• **WHAT YOU ARE ASKED TO DO**:
Omitting every picture, copy the lines from the one that contains "746x1156 pixels." through the last line of the records below, exactly and with nothing added.
*** Opening DATA SHOWN ***
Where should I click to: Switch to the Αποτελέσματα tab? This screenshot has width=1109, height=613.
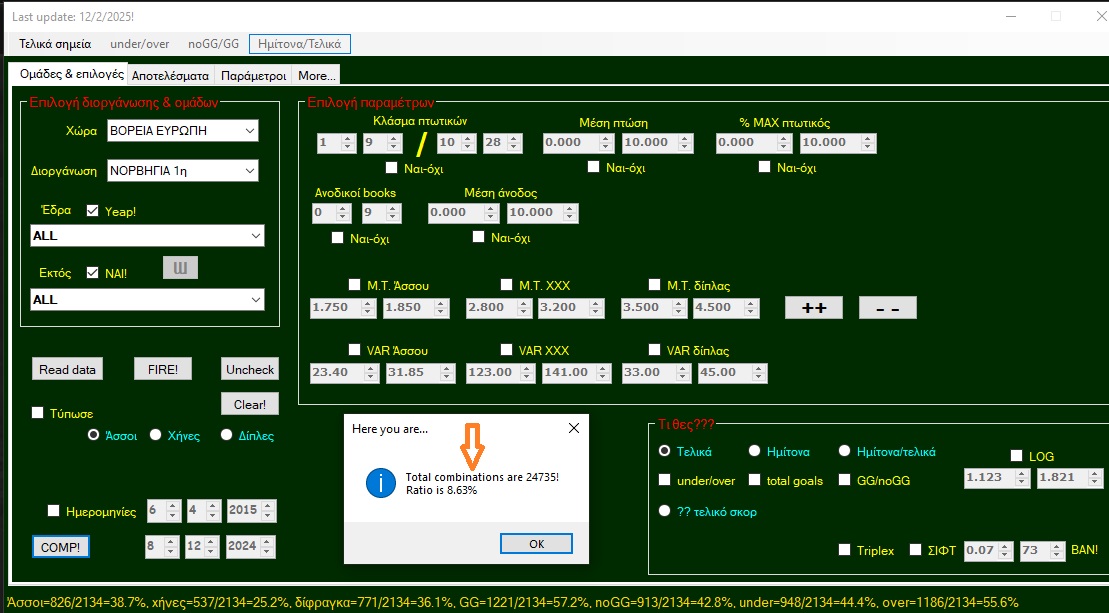tap(170, 75)
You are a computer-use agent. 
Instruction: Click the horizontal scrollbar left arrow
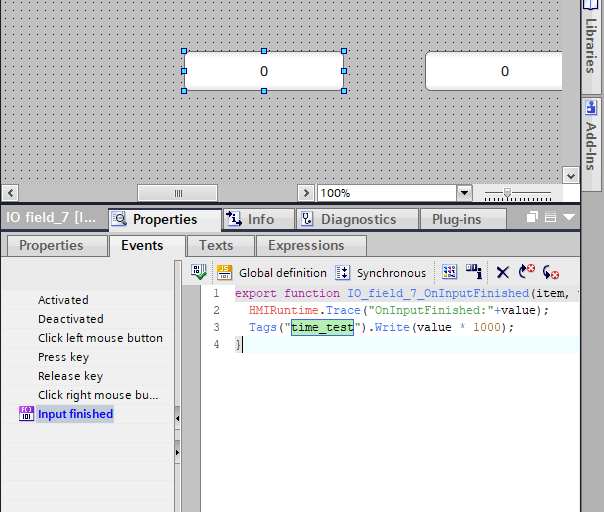point(10,193)
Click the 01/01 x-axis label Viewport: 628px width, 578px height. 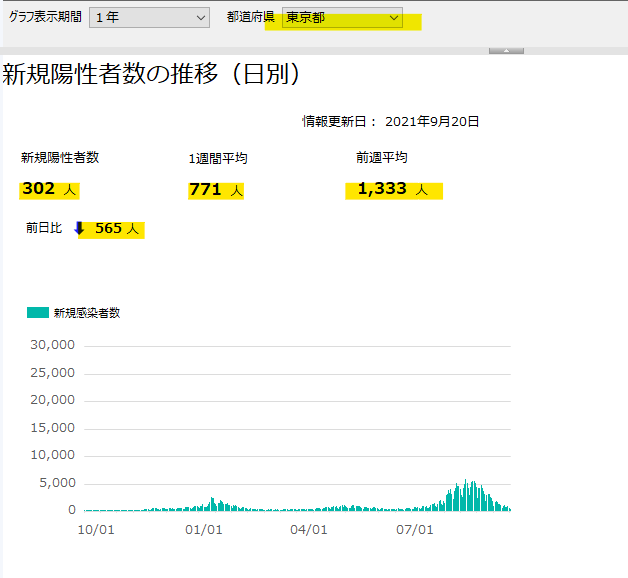pyautogui.click(x=202, y=530)
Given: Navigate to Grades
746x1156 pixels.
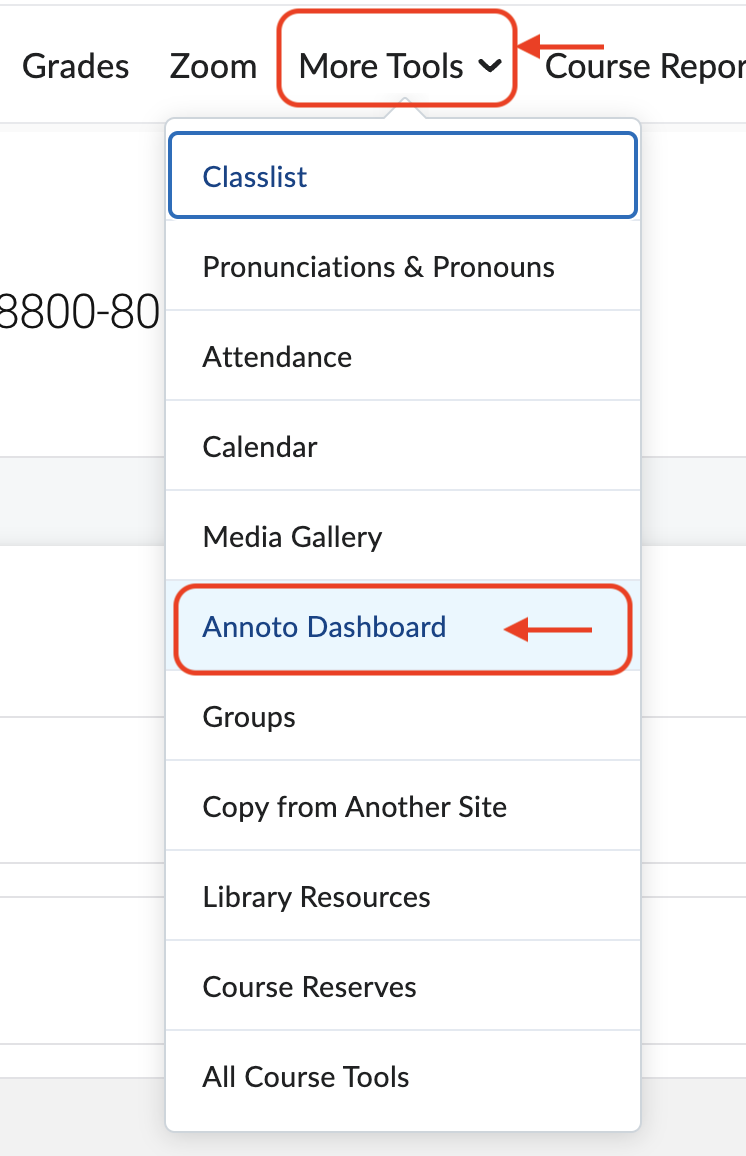Looking at the screenshot, I should 75,66.
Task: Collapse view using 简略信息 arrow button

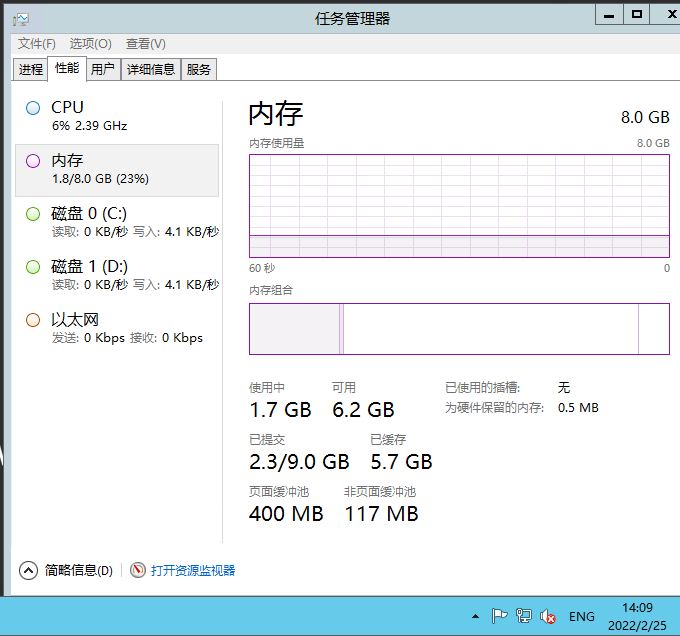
*** Closing DATA SHOWN ***
• **SOLUTION**:
746x1156 pixels.
Looking at the screenshot, I should 75,66.
Task: Collapse view using 简略信息 arrow button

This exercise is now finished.